The film is clearly also about keeping Nashville from being pigeonholed as just a country music town. Interviewees include rockers like the Kings of Leon and Ben Folds.
Never have I been sadder that Vanderbilt Professor Pete Peterson is dead. Fifteen years ago, he wrote a book called Creating Country Music: Fabricating Authenticity. And it's all about how country music, from its inception, has had this built-in tension between being "authentic" and being "commercial." Woven right into the fabric of the genre (much like it is in rap) is this idea of the necessity of "keeping it real" where "real" is defined by "what sells." It's a fake authenticity — where as classy a woman as you could ever hope to meet — Sarah Cannon — plays at being Minnie Pearl or where early Opry performers came to town wearing their best clothes to perform in front of an audience and were told to go dress more hillbilly, like their audience was expecting.

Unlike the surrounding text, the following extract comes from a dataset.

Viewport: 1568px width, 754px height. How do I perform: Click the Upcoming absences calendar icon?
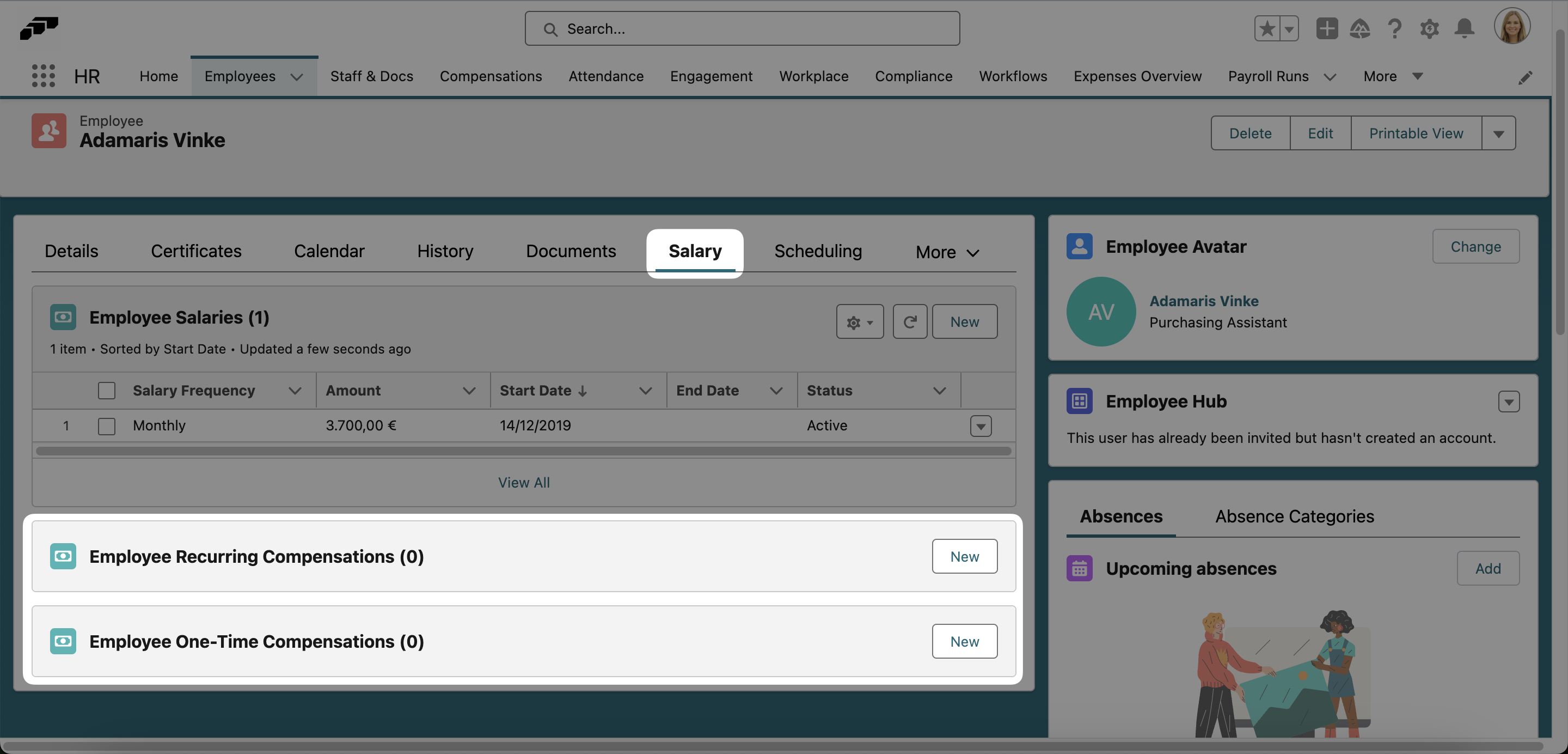pos(1079,568)
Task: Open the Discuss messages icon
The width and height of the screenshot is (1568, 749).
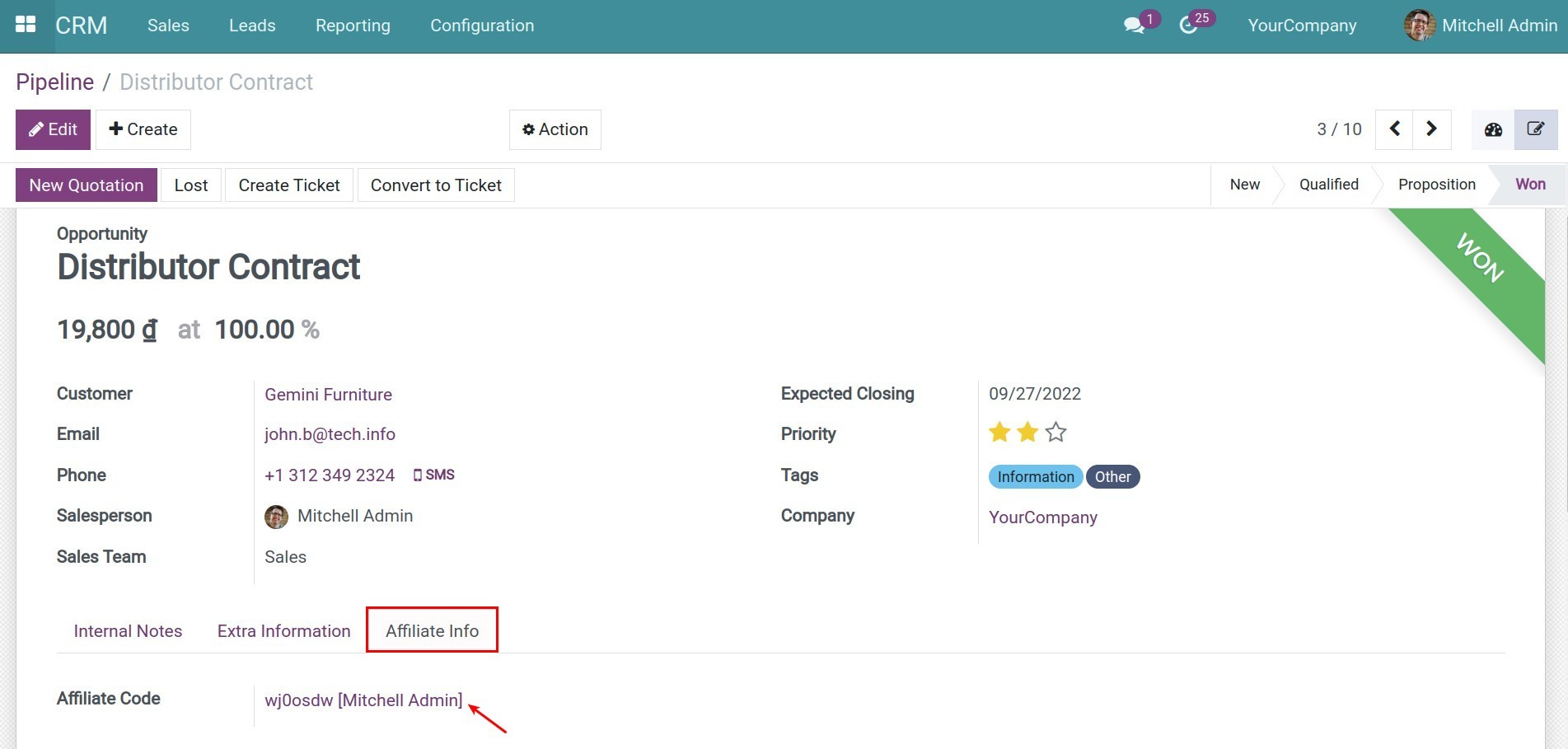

Pete would have a field day with this idea of Nashville as some authentic place. I mean, for God's sake, we sell cowboy hats to tourists and cowboy boots to men, when, in real life, no one here wears cowboy hats and the cowboy boots are all on girls in cute sundresses.
Worse than that, we're the kind of city that really wants our homeless shelter to relocate out of downtown, because we're afraid the homeless people will scare tourists. And we're the kind of city that still has people unable to recover from the 2010 flood while we fake to the nation that everything's fine ... Come on and visit us!
We may not be as fake as Disney, but tourists who come to Nashville are getting something carefully crafted, which Butch Spyridon knows, because part of his job is crafting the aura of fake authenticity that has been our hallmark for generations.
So, fine. If we want to lie to the rest of the country and pretend like the Nashville they see on TV or hear about in songs is somehow more real than Disney, that's just us participating in a long city tradition. But it's terrible to use "flood relief" money when relief is so elusive for so many of us to market a healed city when we are not.